Start of Quoted passage

Kaleem has done a decent job in the construction of 23 homes so far; I get satisfaction of watching families in durable homes live in relative comfort and safety. The homes are fairly well constructed, keeps the family dry, with bathroom facilities inside, a luxury only new to these wrenched people; these homes should comfortably last without major repairs at least next 20 or so years. Having satisfied ourselves the project is in course but more importantly, on budget, we bid farewell to a small gathering of people curious to see what we are up to, clicking photos of their homes. Aliakberbhai has his business to attend and there is important breaking economic news from the US that will make the forex markets move; opportunities for my bread and butter.

As we leave, we are frantically beckoned to a nearby tin shanty by a wailing woman, beseeching us to look at the state of her home. I don’t want to go, as this would have serious consequences; there is a long waiting list of homeless families that need housing and I don’t want to pay favorites. But the plea is frantic and relentless; call me a bleeding heart liberal, perhaps; however, this anguish from her heart I cannot ignore. Firdaust Asif Hussein lives in a tin shed measuring 10 x 15 with her husband and 3 children. This is the whole home, including kitchen, bedroom, living room and a corner crude shower; toilets are a 15 minute walk to a public facility that charges Rs. 5 per session.

End of Quoted passage

§ **Exercise objective**
Reproduce the housing project passage above word for word, including its paragraph break.

Start of Supplied data

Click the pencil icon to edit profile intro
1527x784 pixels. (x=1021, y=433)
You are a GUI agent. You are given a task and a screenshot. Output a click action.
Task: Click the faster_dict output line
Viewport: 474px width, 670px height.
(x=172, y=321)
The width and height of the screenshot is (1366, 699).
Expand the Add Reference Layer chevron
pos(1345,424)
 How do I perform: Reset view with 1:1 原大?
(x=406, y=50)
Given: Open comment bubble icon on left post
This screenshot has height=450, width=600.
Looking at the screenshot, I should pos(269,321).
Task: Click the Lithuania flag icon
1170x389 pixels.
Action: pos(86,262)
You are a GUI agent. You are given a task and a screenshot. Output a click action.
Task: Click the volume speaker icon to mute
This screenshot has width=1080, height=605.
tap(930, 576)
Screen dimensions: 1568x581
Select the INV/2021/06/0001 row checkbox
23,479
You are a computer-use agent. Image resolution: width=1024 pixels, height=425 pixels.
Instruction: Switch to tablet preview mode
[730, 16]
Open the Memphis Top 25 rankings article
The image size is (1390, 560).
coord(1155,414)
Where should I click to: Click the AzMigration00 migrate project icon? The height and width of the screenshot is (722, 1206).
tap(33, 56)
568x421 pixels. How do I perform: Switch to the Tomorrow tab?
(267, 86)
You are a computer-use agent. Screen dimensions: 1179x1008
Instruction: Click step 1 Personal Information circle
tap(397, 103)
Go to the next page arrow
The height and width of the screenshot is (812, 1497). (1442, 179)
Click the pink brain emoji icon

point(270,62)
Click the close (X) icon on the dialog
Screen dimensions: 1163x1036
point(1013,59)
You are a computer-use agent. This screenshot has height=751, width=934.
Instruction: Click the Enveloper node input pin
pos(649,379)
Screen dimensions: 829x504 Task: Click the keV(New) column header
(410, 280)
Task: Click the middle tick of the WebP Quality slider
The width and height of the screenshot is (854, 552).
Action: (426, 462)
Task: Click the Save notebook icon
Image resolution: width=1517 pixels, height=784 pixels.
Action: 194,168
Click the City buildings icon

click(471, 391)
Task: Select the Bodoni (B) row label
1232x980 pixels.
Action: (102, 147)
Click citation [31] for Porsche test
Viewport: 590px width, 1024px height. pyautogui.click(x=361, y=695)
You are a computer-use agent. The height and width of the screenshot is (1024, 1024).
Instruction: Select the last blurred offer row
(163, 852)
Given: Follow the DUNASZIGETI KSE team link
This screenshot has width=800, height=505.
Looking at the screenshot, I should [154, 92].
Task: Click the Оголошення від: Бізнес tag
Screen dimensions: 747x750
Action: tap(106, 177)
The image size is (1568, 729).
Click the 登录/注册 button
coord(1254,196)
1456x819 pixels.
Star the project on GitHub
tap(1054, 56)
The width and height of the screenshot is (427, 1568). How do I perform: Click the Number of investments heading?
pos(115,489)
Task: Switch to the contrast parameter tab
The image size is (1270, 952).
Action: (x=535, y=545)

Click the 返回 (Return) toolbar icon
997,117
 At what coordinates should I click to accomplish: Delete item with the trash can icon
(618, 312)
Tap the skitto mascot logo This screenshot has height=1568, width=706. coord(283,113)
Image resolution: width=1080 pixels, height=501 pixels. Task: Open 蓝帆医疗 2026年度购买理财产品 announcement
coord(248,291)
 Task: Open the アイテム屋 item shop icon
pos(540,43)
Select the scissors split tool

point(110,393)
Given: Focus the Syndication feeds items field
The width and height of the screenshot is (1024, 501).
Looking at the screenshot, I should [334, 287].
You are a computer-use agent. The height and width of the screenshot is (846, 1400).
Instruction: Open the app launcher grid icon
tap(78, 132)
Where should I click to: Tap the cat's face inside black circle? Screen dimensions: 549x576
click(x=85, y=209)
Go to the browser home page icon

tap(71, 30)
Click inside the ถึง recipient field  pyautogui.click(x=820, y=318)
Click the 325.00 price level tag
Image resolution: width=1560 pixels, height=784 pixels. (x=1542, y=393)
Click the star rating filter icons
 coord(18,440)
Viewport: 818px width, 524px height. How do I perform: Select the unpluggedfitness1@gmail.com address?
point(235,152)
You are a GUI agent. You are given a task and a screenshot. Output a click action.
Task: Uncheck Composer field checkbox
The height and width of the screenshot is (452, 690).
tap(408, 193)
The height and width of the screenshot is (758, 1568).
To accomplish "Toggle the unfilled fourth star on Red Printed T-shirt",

End of Supplied data

§ **Finished answer**
Kaleem has done a decent job in the construction of 23 homes so far; I get satisfaction of watching families in durable homes live in relative comfort and safety. The homes are fairly well constructed, keeps the family dry, with bathroom facilities inside, a luxury only new to these wrenched people; these homes should comfortably last without major repairs at least next 20 or so years. Having satisfied ourselves the project is in course but more importantly, on budget, we bid farewell to a small gathering of people curious to see what we are up to, clicking photos of their homes. Aliakberbhai has his business to attend and there is important breaking economic news from the US that will make the forex markets move; opportunities for my bread and butter.

As we leave, we are frantically beckoned to a nearby tin shanty by a wailing woman, beseeching us to look at the state of her home. I don’t want to go, as this would have serious consequences; there is a long waiting list of homeless families that need housing and I don’t want to pay favorites. But the plea is frantic and relentless; call me a bleeding heart liberal, perhaps; however, this anguish from her heart I cannot ignore. Firdaust Asif Hussein lives in a tin shed measuring 10 x 15 with her husband and 3 children. This is the whole home, including kitchen, bedroom, living room and a corner crude shower; toilets are a 15 minute walk to a public facility that charges Rs. 5 per session.